SFMOMA reopened to the public on May 14. Photo c/o SFMOMA
SFMOMA reopened to the public on May 14. Photo c/o SFMOMA



For San Francisco fans of modern art, the wait is finally over. On May 14, the San Francisco Museum of Modern Art reopened its doors to the public after a three-year closing and expansion. With thousands in attendance and over 15 inaugural exhibitions, Saturday’s opening was one for the books.

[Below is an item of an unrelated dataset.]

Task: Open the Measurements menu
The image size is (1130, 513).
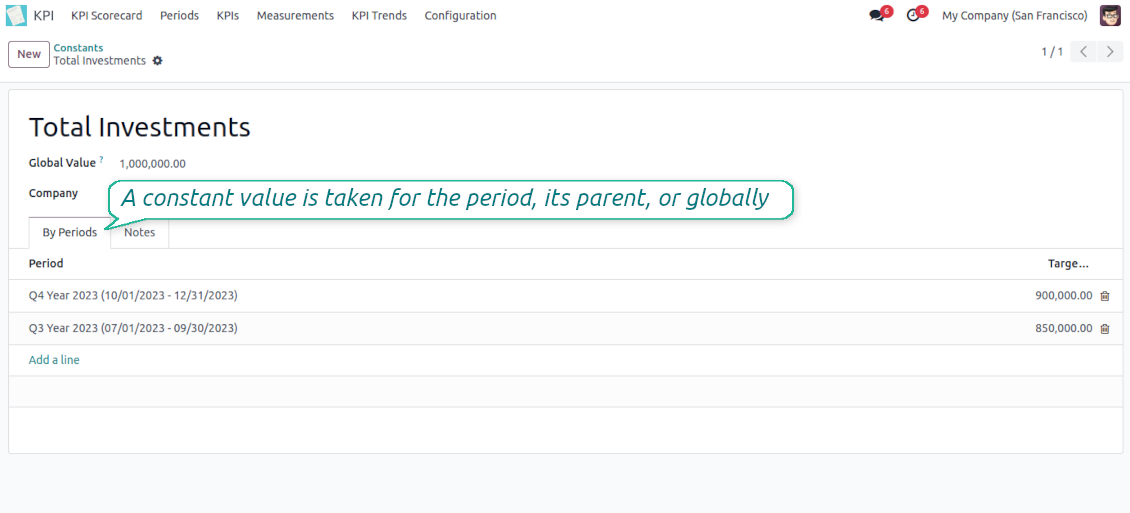Action: tap(295, 15)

Opening celebrations included the Modern Ball, a snazzy (it made Vogue this week) joint fundraising and opening event on May 12 where guests previewed the museum grounds and bid on contemporary art pieces. Closer to the public, events on May 14 (which sold out) included a “ribbon-cutting” ceremony and the museum’s opening to the public. According to SFGate, at the ceremony museum director  Neal Benezra eagerly announced “We don’t cut ribbons here…let’s open this museum!” to dignitaries and the general public alike. Aside from events at SFMOMA itself, neighboring museums such as the Yerba Buena Center for the Arts, the Museum of the African Diaspora, and the Mexican Museum opened their doors to visitors for free and hosted community events to welcome SFMOMA back to the neighborhood.

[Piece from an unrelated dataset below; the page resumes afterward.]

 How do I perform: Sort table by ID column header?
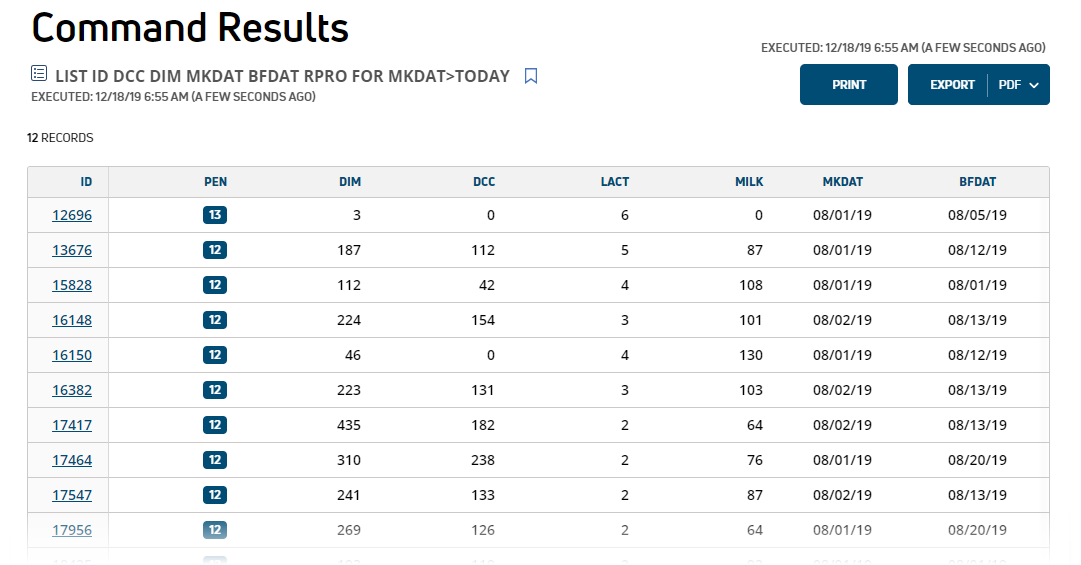(x=85, y=182)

SFMOMA interior. Photo c/o SFMOMA.org


SFMOMA’s collection is well-worth all the pomp and circumstance. Described as “purposefully wide-ranging in scope,” the entire collection features over 8,000 works of painting and sculpture alone. That’s enough to take  a day (or two–or three or four!) to navigate. Included in the collections and exhibitions are works by Georges Braque, Arshile Gorky, Frida Kahlo, Constantin Brancusi, Henri Matisse, Paul Klee, René Magritte, Pablo Picasso, Jackson Pollock, Diego Rivera, Judy ChicagoRobert Rauschenberg, Mark Rothko, Andy Warhol, Chuck Close, Wayne Thiebaud, Diane Arbus, and Alexander Calder–just to name a few. The museum also has numerous exhibitions on and planned for the future to showcase the Doris and Donald Fisher Collection, one of the world’s greatest private collections of contemporary art. In addition, pieces like the Living Wall designed by Habitat Horticulture, the nation’s largest green wall of native plants, are also meant to give viewers something new, intriguing, and unexpected to look at. As the museum touts itself as one of the first to recognize photography, film, and architecture as art forms, their collections in those areas are mind-bogglingly large as well.  

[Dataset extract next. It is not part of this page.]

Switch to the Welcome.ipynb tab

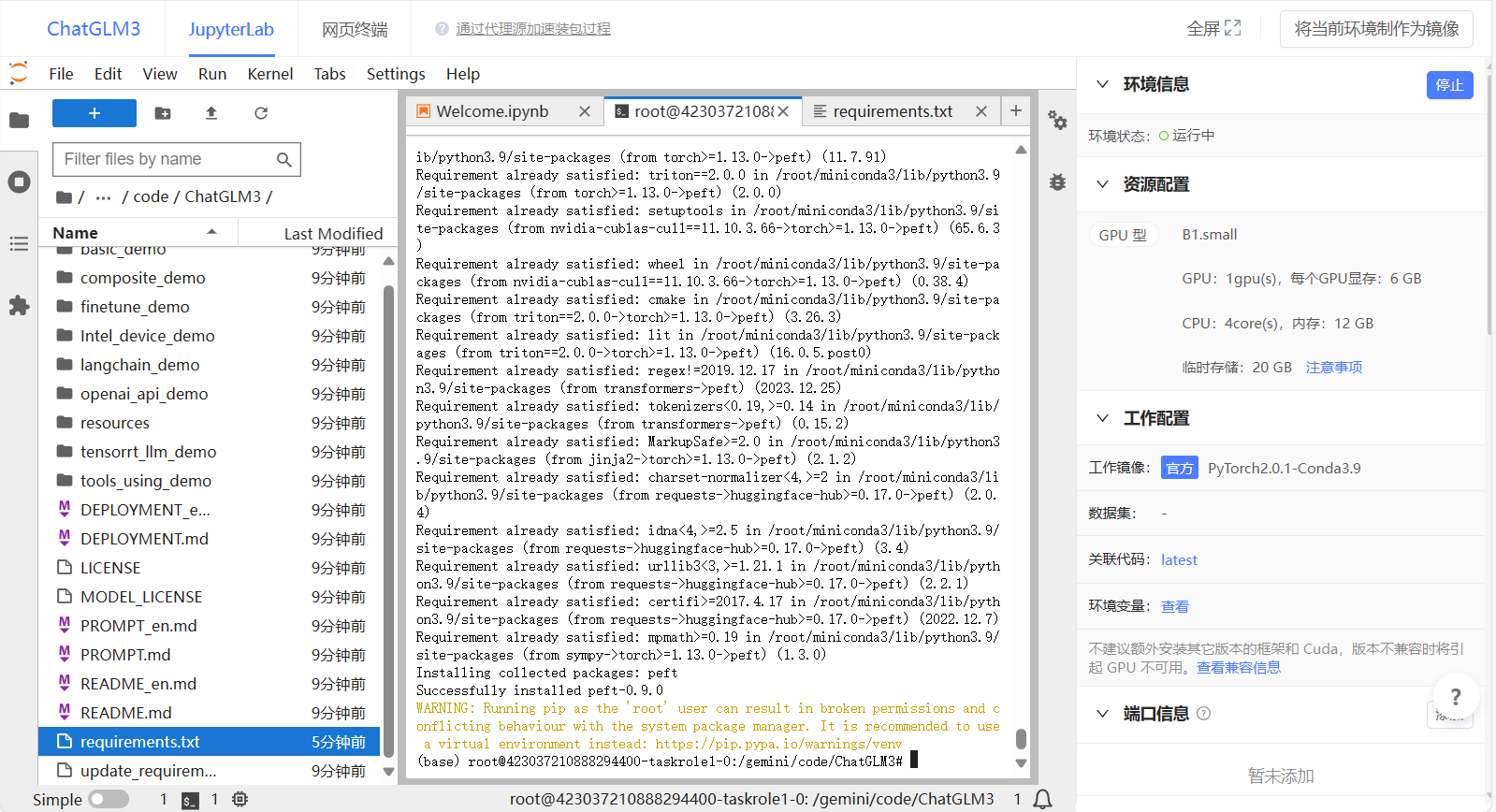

SFMOMA’s Living Wall. Photo c/o Inhabitat.com


And the museum itself counts as a work of art, with large, light-filled spaces and a vertical garden. The brainchild of design firm Snøhetta, the building boasts more gallery space than even New York City’s MOMA, according to Sunset. SFMOMA’s website states that, in addition to providing lots of public space, the new museum also has free-of-charge art-filled spaces on the ground floor, ensuring that art is accessible to all who choose to stop in. The aforementioned Living Wall is just one of many of these more-public pieces.

Located in San Francisco’s busy SoMa district, the new museum is close to many other downtown museums and attractions as well. With a collection this big, there’s something at SFMOMA for everyone. Though tickets for opening day  sold out well in advance, SFMOMA’s website assures that tickets are still available for reserve for the rest of the year.